Lead Velocity Rate (LVR)

Published

April 23, 2026

Last updated

April 22, 2026

Definition

Lead Velocity Rate (LVR) is a sales metric that measures the percentage growth of qualified leads from one month to the next. Unlike metrics that track the absolute number of leads, LVR focuses on the momentum of the lead pipeline, making it a powerful leading indicator of future sales and revenue growth. A consistently positive LVR suggests that marketing and sales efforts are successfully scaling the top of the funnel.

This metric is a crucial input for both sales planning and revenue forecasting. By understanding the growth rate of new opportunities, finance and go-to-market teams can more accurately predict future bookings and adjust their models accordingly. For instance, a declining LVR can be an early warning sign, prompting teams to investigate lead generation performance before it impacts quarterly results.

Tracking LVR helps organizations maintain a forward-looking perspective on pipeline health, moving beyond simple lead counts to assess the engine's growth rate. It directly informs revenue planning by providing a real-time measure of how quickly the pool of potential customers, such as Marketing Qualified Leads (MQL), is expanding.

Frequently Asked Questions

What is the difference between flow rate and velocity?
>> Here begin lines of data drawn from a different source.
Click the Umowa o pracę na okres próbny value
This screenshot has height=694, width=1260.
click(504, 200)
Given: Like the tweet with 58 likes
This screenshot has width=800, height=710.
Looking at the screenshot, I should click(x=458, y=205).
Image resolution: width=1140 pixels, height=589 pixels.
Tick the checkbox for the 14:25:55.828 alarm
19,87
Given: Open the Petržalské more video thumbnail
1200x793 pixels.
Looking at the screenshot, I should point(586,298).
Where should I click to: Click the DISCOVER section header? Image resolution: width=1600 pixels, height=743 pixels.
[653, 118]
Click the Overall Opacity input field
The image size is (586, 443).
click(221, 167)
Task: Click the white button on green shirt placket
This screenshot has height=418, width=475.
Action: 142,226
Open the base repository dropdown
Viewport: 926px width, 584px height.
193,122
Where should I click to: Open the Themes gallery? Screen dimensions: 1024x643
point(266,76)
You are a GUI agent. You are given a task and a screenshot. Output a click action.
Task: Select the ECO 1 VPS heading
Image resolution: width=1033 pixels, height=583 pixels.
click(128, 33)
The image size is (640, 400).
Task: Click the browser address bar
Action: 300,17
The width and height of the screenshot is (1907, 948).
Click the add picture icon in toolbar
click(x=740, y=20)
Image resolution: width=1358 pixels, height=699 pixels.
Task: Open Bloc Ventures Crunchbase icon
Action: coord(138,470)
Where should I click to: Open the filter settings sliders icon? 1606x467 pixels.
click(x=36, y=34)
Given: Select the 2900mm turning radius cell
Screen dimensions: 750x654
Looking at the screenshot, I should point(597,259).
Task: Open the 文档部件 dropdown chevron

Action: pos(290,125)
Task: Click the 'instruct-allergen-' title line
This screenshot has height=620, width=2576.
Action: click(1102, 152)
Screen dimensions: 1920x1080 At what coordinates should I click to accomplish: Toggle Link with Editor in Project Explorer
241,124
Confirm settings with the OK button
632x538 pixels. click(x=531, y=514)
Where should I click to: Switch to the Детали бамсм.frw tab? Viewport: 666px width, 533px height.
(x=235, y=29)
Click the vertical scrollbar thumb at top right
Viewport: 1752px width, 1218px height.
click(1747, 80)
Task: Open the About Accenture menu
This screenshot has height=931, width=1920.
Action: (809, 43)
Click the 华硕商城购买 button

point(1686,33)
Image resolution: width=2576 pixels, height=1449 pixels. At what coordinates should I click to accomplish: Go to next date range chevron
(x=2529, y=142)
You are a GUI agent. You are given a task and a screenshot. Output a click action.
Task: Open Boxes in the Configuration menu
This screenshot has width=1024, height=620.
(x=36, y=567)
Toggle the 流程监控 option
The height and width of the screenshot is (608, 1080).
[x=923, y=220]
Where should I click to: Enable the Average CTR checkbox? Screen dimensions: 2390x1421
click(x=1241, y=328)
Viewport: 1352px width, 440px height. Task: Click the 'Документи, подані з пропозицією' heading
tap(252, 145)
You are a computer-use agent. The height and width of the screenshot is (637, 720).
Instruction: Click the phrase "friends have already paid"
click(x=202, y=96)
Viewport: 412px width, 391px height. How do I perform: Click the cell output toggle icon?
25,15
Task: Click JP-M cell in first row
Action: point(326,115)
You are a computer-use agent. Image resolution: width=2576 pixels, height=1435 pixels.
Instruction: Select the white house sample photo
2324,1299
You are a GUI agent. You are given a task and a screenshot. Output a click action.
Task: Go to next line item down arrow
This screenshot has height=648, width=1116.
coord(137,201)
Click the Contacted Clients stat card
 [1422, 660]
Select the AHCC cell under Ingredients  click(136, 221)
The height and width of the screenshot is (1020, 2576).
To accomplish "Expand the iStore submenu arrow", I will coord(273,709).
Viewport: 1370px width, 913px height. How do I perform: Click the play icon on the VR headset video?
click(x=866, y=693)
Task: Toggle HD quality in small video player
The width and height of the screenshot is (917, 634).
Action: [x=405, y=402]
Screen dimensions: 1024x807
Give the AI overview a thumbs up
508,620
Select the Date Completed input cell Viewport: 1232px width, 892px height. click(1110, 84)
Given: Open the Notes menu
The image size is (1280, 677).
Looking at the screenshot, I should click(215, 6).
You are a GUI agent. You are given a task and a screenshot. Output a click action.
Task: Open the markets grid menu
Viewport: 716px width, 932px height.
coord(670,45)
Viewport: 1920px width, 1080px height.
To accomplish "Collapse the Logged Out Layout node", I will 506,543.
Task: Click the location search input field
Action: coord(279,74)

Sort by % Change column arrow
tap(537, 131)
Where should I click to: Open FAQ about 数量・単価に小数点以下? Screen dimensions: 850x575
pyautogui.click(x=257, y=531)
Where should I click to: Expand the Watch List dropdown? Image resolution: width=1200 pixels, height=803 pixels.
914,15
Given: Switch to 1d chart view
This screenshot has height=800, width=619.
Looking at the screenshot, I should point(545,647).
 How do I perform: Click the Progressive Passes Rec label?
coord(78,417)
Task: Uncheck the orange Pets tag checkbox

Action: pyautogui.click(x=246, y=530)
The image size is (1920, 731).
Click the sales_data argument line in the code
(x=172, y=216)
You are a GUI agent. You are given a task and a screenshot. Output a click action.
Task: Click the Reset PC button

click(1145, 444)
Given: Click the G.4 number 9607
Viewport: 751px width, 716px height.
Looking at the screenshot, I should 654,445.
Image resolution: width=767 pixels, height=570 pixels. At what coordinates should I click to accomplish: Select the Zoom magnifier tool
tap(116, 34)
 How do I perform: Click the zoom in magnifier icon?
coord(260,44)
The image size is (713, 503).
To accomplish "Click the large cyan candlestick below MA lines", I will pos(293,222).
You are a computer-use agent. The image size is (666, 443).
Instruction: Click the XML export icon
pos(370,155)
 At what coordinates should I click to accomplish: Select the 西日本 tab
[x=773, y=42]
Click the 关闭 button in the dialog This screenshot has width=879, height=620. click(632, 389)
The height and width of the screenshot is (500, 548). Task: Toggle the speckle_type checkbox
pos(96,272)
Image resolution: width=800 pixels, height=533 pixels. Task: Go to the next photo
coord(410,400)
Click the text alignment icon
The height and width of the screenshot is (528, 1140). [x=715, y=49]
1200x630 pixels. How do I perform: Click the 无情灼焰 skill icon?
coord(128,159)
Flow rate measures the absolute number of leads generated in a specific period, whereas velocity measures the rate of growth in that number from one period to the next.

How do you calculate lead velocity rate?

LVR is calculated by taking the number of qualified leads from the current month, subtracting the qualified leads from the prior month, dividing by the prior month's leads, and multiplying by 100 to get a percentage.